▸ DATA RECORDS
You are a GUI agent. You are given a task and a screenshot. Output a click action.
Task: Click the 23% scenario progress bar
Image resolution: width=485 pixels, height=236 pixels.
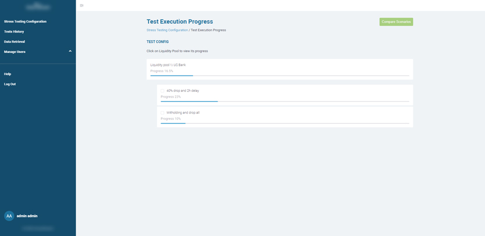pos(284,101)
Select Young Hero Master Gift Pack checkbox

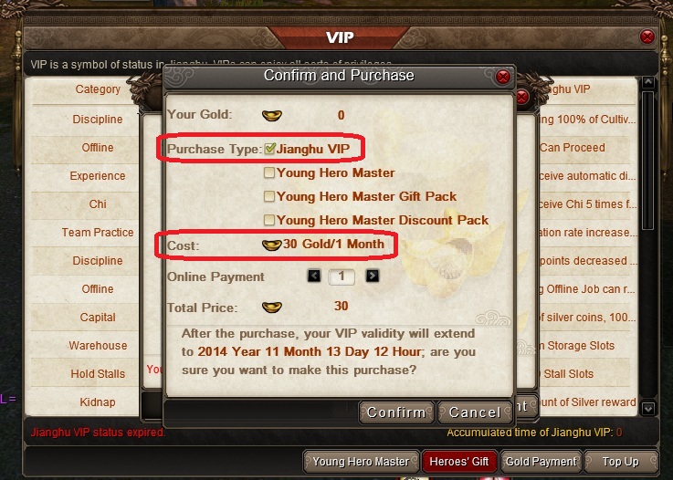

▸ DESCRIPTION OF THE TASK
Locate each line in the entries above that contains the word "agent", and copy those lines in full.

▸ ANSWER
You are a GUI agent. You are given a task and a screenshot. Output a click action.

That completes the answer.